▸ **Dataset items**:
________________________________________

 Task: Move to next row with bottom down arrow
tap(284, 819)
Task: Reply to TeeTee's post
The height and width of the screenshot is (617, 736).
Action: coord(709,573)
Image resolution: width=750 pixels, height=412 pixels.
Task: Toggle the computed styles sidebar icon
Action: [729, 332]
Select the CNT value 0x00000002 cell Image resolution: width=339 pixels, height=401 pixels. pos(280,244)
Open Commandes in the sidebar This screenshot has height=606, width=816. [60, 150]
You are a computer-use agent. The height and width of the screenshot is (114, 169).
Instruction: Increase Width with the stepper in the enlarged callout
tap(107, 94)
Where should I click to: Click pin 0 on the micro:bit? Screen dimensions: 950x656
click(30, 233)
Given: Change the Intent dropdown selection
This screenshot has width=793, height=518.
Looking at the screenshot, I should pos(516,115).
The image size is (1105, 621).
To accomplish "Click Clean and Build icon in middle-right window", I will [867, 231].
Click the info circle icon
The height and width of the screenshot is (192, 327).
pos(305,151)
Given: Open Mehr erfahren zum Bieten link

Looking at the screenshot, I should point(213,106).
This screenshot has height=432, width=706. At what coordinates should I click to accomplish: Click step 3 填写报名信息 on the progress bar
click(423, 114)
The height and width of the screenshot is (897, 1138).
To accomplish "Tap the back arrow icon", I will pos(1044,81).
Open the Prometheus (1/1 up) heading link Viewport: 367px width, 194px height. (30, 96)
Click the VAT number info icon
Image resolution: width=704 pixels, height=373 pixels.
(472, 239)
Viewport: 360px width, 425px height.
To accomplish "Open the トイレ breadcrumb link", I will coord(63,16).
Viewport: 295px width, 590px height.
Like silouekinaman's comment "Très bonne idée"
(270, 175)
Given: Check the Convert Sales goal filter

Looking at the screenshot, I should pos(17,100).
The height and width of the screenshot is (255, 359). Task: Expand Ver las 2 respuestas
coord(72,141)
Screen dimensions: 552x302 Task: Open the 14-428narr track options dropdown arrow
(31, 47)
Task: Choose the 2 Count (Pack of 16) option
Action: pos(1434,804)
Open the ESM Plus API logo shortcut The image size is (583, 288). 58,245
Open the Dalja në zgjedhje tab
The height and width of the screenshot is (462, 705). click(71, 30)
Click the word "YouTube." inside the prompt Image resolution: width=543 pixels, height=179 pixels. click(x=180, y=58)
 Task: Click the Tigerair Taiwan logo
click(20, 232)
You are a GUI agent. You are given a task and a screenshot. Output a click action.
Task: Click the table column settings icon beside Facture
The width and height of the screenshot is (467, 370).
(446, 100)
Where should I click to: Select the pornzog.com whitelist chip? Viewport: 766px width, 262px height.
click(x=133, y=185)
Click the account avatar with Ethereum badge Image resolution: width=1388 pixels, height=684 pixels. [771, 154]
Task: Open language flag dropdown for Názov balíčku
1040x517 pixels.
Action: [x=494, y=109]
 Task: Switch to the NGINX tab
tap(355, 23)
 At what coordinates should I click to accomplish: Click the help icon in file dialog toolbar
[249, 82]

________________________________________

▸ **How to complete this task**: Take the lines above from the one containing "Like silouekinaman's comment" to the one containing "Open the ESM" and retype them exactly, both ends included, with nothing added.

▸ **Answer area**:
Like silouekinaman's comment "Très bonne idée"
(270, 175)
Given: Check the Convert Sales goal filter

Looking at the screenshot, I should pos(17,100).
The height and width of the screenshot is (255, 359). Task: Expand Ver las 2 respuestas
coord(72,141)
Screen dimensions: 552x302 Task: Open the 14-428narr track options dropdown arrow
(31, 47)
Task: Choose the 2 Count (Pack of 16) option
Action: pos(1434,804)
Open the ESM Plus API logo shortcut The image size is (583, 288). 58,245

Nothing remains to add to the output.